L'avorteuse Caitlin Bernard.

Par Calvin Freiburger — Traduit par Campagne Québec-Vie — Photo : CBS News

2 décembre 2022, Indianapolis (LifeSiteNews) — Le procureur général républicain de l’Indiana, Todd Rokita, a déposé mercredi une action administrative contre l’avorteuse Dr Caitlin Bernard, l’accusant d’avoir violé les lois de l’État et les lois fédérales dans le cas d’une jeune fille de dix ans emmenée au-delà des frontières de l’État cet été pour un avortement.

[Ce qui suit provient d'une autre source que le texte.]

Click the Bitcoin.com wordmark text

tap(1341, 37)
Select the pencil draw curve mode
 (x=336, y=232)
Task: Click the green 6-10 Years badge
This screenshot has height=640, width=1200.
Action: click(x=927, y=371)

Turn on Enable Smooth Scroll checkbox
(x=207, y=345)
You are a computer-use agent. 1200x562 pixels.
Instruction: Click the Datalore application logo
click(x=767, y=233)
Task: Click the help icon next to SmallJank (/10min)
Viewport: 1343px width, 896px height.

Le 1er juillet, l’Indianapolis Star a rapporté que trois jours après que la Cour suprême des États-Unis ait rendu sa décision dans l’affaire Dobbs v. Jackson Women’s Health Organization renversant Roe v. Wade, Bernard « a reçu un appel d’un collègue, un médecin de l’Ohio spécialisé dans la maltraitance des enfants. Quelques heures après l’action de la Cour suprême, l’État de Buckeye avait rendu illégal tout avortement après six semaines. Ce médecin avait dans son cabinet une patiente de 10 ans, enceinte de six semaines et trois jours... La jeune fille a rapidement pris le chemin de l’Indiana pour être prise en charge par Bernard. »

Les partisans de l’avortement ont rapidement diffusé l’histoire afin de susciter la peur quant aux effets supposés qui résulteraient de ce qu’on laisse les États fixer leurs propres lois sur l’avortement, tandis que les pro-vie et d’autres personnes ont remis en question l’histoire en raison de son manque de détails corroborants. Mais plus tard dans le mois, l’histoire a été confirmée par l’inculpation de Gershon Fuentes, 27 ans, immigrant illégal et petit ami de la mère de la victime. Les révélations ultérieures sur l’affaire ont suscité des spéculations quant à la possibilité que la jeune fille ait en fait été emmenée en Indiana pour avorter afin d’éviter d’identifier son violeur.

Le 30 novembre, le bureau de Rokita a annoncé le dépôt d’une plainte administrative contre Bernard, sur la base de son « propre témoignage sous serment » indiquant « qu’elle a violé les lois fédérales et de l’Indiana relatives à la vie privée des patients et au signalement des abus sur les enfants ».